Michael Gilleland provides an excerpt from Henry Ward Beecher:
If on visiting the dwelling of a man of slender means we find that he contents himself with cheap carpets, and very plain furniture, in order that he may purchase books, he rises at once in our esteem. Books are not made for furniture, but there is nothing else that so beautifully furnishes a house. The plainest row of books that cloth or paper ever covered is more significant of refinement than the most elaborately carved étagère or sideboard.
Give us a house furnished with books rather than furniture! Both, if you can, but books at any rate! To spend several days in a friend’s house, and hunger for something to read, while you are treading on costly carpets, and sitting upon luxurious chairs, and sleeping upon down, is as if one were bribing your body for the sake of cheating your mind.
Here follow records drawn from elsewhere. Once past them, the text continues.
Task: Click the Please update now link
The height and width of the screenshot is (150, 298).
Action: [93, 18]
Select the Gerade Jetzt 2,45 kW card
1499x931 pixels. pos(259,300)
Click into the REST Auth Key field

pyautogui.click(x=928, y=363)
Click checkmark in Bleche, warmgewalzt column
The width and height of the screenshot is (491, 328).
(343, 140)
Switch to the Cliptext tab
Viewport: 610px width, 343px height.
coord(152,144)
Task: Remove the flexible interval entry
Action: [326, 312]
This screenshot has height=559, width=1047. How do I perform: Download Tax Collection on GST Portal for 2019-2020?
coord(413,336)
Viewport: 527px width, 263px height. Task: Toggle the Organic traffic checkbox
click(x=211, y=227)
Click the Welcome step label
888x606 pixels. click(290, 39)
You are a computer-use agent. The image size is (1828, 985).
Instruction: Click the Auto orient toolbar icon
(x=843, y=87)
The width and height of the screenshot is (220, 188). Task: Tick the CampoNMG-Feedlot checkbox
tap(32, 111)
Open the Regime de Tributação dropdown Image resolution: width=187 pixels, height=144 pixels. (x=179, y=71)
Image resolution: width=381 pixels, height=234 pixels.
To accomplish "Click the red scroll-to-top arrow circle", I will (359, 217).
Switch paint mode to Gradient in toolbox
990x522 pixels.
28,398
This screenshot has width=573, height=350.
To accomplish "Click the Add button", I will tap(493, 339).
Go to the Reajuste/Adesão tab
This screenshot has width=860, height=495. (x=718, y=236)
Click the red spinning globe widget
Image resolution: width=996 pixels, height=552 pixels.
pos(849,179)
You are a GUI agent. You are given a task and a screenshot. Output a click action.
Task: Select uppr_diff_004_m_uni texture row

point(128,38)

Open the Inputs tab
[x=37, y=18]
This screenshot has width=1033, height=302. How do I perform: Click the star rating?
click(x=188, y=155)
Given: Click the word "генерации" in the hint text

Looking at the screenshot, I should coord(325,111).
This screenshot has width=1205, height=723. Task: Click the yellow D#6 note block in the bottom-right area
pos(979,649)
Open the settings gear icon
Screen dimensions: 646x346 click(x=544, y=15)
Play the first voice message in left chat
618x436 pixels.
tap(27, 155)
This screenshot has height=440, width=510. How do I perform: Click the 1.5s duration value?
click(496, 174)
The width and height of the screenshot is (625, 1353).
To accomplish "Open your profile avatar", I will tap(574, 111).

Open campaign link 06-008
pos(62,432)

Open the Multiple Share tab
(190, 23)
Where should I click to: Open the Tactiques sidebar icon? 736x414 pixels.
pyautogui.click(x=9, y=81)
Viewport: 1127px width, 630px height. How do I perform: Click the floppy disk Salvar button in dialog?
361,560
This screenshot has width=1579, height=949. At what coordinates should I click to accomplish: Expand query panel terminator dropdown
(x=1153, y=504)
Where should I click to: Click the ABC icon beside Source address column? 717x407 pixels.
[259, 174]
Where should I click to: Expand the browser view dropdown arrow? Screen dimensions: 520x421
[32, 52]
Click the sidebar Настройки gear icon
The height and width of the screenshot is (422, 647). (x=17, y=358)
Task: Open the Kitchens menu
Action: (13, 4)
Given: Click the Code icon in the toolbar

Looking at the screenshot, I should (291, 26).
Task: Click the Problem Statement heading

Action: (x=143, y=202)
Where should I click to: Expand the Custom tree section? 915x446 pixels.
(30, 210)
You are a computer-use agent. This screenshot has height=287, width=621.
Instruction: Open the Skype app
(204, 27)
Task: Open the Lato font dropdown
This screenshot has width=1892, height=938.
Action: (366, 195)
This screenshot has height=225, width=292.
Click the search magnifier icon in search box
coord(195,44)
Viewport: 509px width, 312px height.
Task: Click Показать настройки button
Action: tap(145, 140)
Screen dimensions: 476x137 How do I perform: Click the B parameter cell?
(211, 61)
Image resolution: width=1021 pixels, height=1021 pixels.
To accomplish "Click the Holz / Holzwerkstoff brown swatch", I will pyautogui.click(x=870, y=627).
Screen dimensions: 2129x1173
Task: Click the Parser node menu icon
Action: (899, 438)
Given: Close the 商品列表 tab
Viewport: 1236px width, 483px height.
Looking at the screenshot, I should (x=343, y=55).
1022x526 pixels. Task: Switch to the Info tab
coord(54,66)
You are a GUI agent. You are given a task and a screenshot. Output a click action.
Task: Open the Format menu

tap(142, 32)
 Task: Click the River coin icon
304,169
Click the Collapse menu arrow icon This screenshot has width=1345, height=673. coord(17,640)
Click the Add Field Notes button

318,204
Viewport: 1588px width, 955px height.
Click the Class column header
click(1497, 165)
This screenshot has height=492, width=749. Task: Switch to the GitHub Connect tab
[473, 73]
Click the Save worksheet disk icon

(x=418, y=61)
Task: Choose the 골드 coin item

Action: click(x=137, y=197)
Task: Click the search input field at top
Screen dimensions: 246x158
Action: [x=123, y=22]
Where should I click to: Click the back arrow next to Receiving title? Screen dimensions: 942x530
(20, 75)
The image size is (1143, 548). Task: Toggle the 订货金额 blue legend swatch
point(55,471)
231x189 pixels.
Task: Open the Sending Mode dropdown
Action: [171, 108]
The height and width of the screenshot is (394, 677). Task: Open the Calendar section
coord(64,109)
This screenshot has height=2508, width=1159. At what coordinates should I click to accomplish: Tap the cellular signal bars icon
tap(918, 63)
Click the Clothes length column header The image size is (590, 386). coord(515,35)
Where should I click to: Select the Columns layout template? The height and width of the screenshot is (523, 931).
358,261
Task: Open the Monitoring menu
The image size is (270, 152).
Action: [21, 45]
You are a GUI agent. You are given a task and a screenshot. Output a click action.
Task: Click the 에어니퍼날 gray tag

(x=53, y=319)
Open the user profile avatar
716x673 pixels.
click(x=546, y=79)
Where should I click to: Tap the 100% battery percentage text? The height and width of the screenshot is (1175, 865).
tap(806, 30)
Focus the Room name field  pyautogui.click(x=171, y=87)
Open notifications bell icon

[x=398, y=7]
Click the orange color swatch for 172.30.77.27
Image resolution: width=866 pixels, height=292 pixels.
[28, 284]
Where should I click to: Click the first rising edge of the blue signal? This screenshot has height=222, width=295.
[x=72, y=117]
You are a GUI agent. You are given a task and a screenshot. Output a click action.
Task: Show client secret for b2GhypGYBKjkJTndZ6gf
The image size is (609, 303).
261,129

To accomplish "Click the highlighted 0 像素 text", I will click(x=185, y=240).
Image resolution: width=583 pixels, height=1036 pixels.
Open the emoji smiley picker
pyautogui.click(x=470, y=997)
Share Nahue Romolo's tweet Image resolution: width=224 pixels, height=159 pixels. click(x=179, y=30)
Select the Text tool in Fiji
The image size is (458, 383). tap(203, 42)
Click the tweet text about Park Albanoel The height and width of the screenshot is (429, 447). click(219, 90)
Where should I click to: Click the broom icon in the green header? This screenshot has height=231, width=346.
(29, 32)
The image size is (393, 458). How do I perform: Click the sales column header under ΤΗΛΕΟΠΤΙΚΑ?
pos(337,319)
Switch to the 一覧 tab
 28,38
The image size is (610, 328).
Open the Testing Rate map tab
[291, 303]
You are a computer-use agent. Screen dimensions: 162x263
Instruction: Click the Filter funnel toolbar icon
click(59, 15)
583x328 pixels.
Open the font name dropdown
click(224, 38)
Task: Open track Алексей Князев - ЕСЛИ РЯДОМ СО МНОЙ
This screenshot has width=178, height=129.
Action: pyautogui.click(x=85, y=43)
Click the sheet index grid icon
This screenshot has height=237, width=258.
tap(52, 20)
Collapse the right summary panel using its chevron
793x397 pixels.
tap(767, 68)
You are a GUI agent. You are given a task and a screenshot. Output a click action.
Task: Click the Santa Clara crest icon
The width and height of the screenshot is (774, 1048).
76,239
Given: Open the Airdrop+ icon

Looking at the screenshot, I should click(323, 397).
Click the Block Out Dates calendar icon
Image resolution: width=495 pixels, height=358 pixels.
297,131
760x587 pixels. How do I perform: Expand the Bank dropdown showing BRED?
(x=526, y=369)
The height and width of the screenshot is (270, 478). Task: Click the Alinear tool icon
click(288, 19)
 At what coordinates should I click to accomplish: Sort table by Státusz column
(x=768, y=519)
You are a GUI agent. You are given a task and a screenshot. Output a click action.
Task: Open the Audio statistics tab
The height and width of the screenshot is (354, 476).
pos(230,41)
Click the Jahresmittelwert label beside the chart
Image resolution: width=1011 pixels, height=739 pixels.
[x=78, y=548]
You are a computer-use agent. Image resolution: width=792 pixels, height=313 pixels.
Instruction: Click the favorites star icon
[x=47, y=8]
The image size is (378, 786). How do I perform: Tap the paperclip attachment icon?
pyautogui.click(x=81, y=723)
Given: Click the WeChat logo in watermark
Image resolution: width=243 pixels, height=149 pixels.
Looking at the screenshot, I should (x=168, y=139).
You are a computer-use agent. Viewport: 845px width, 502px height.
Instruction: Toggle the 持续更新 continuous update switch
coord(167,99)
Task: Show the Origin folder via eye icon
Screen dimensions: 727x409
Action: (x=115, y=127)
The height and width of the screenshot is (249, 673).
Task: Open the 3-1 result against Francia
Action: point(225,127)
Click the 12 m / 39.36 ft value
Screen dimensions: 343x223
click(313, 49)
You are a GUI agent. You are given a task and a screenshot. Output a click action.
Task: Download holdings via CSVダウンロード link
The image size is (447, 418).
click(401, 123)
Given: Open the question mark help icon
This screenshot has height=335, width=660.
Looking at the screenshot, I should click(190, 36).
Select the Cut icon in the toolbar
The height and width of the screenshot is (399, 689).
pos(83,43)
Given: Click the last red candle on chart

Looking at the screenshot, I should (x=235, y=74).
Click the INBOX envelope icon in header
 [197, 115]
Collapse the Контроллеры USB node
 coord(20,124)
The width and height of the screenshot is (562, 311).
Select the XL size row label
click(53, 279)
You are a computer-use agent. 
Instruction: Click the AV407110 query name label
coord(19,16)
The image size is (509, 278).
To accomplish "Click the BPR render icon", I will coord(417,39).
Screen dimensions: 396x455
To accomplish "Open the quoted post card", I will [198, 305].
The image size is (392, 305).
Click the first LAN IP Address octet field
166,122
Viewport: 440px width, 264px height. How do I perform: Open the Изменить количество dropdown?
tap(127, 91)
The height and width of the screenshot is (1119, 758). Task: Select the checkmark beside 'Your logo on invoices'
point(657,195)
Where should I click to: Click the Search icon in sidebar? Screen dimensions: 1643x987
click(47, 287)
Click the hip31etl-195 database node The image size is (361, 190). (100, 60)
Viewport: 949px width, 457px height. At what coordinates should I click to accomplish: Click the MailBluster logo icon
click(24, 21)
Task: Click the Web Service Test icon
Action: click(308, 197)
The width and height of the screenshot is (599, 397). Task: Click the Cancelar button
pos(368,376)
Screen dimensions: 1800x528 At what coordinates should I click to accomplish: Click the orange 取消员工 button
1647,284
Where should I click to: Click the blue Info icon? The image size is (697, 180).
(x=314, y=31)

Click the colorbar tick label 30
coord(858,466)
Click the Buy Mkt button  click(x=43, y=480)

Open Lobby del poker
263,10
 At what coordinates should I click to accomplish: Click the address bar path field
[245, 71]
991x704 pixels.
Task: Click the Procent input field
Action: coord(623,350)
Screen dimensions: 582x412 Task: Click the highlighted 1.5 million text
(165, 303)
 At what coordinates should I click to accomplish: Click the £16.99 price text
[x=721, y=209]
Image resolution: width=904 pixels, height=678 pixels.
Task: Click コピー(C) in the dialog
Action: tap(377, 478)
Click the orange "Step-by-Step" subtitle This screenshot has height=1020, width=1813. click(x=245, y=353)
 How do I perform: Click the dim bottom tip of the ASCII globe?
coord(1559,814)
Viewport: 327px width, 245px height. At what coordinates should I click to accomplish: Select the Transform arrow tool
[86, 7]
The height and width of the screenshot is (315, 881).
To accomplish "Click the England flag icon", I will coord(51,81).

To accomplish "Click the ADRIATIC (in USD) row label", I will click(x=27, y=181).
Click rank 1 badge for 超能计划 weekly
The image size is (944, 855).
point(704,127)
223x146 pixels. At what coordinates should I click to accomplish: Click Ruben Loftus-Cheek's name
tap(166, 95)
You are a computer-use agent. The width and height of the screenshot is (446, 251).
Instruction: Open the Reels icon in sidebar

Let’s see — my bedroom desk chair was found sitting out by the dumpster in the office park. My living room recliner was bought for $50 at a secondhand store. The coffee table next to it, likewise, for $25 about fifteen years ago. The dresser with the cracked mirror was a hand-me-down from relatives, as was the sofa, which is usually only occupied by the dogs anyway. One video-gaming armchair/ottoman combo was inherited from a deceased relative, and its companion, the Grand Classic (minus the wooden frame), was bought new for me as a present when I was a teenager. The kitchen table and two chairs were snagged at a yard sale for $10. My office desk chair is the relative newbie of the lot, at only a decade old and bought new at an office supply store (though still a basic, no-frills model at around $60). The most extravagant furniture purchase I’ve ever made, then, would have to be the new bed I got six years ago when I moved.
I keep stuff clean, and none of these things are in bad shape (the coffee table has some accentuating toothmarks that weren’t there originally, due to a couple of the dogs over the years going through an otherkin phase and pretending they were termites, but it still has its structural integrity). I just have no interest in furniture beyond its functionality. But, by god, I sure do got me some books. I’ll sit on beanbags, cinderblocks and boards if that’s what it takes to afford more books.